So -- this smells an awful lot like more pay to delay -- if this agreement survives FTC scrutiny, Merck's Temodar® will have effectively acheived nearly 31 years of patent monopoly power (17 is the statutory period). Of equal importance, though is the notion that, but for this deal, Teva could begin selling generic temozolomide today. United States drug consumers won't see lower prices until August 2013, if the FTC allows this deal to stand. What's fair about that? Here is a snippet -- of the Reuters reporting:
. . . .Teva Pharmaceutical Industries Ltd. said Wednesday it agreed to hold off on launching a generic version of Merck & Co.'s cancer drug Temodar (temozolomide) until a federal appeals court weighs in on the drug's patent.

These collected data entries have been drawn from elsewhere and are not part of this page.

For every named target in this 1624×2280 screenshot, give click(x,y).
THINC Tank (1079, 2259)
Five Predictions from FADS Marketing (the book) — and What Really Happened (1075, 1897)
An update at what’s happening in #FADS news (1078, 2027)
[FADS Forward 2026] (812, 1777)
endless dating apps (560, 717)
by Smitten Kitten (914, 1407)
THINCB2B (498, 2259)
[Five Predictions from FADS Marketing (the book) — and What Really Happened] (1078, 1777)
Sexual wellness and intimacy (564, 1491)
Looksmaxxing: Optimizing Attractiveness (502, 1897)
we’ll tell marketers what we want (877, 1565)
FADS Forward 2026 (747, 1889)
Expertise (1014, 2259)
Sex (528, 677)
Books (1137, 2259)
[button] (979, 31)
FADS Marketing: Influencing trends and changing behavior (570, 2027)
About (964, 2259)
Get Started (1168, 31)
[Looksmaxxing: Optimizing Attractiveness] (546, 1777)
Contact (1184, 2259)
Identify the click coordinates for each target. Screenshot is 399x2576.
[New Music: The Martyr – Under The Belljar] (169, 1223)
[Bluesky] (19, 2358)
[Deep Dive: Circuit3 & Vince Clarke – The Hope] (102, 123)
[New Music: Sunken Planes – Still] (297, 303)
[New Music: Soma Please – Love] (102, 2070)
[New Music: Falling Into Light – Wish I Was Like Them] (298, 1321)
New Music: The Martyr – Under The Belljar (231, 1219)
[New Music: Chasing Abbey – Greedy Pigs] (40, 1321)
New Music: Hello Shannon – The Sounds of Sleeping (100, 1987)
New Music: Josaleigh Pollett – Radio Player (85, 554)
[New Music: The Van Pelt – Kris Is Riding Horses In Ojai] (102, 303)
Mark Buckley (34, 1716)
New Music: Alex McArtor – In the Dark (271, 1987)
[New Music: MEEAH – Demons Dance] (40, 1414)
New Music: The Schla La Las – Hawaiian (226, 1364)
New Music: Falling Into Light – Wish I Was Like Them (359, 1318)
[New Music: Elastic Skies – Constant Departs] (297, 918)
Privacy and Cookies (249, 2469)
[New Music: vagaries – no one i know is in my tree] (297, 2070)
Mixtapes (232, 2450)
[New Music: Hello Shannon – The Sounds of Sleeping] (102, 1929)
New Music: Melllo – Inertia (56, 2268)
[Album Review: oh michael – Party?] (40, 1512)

Instead of launching its generic version of Temodar now, Teva said it will begin selling its drug only if the court agrees that a patent on the brain cancer drug is unenforceable. In return, Merck agreed to allow Teva to start selling its generic in August 2013. . . .
The basic patent on Temodar expires in February 2014 (more background, here). So, to satisfy the test of commercially reasonable equivalence, the payments under the deal, from Merck to Teva, ought to be at least equal to (a) the difference between Teva's profits on generic temozolomide from January 2010 through August 2013, (b) less only a probability discount, to factor in the possibility that Judge Robinson's ruling is overturned on appeal. Judge Robinson ruled the '291 patent unenforceable in part for "inequitable conduct". That's significant.
That sort of a ruling is an intensely-fact driven one. Such a ruling is pretty tough for the appeals panel to overrule, since the all live witnesses' relative levels of credibility were assessed exclusively in the trial court's proceeedings. All the appellate court will have is a cold paper transcript of the record at trial. So, in sum, I think it unlikely that Teva loses on appeal -- thus the discount for such an uncertainty should be less than 20 percent, in my opinion.
So -- is Teva getting around $500 million, here?
If it is not, then the deal should be suspect, from an FTC/DoJ perspective (again, in my opinion), thus: US sales of Temodar are about $380 million a year, times two and three-quarters years (January 2010, through end of August 2013) -- and let's conservatively guess that Teva's generic would only capture 60% of the market sales, in the US, 2010 to 2013. $380M x 2.75 years x 60% = $627 million.
Now let's generously discount that by 20%, for the chance that Teva loses the appeal:
That's still more than $500 million.
I suspect Teva has agreed to take far less than that amount.
Calling FTC/DoJ -- paging FTC/DoJ to a white paging telephone. . . .
[Recall also that last week, some wholesale drug company buyers sued Merck, seeking triple damages, and alleging violations of the Sherman Act, §§ 1 and 2 -- due to the fact that Merck did not have any enforceable patents on Temodar (as found by Judge Robinson in January 2010), and that Merck thus engaged in deception to preserve its monopoly, here -- since at least September of 2009. Ouch.]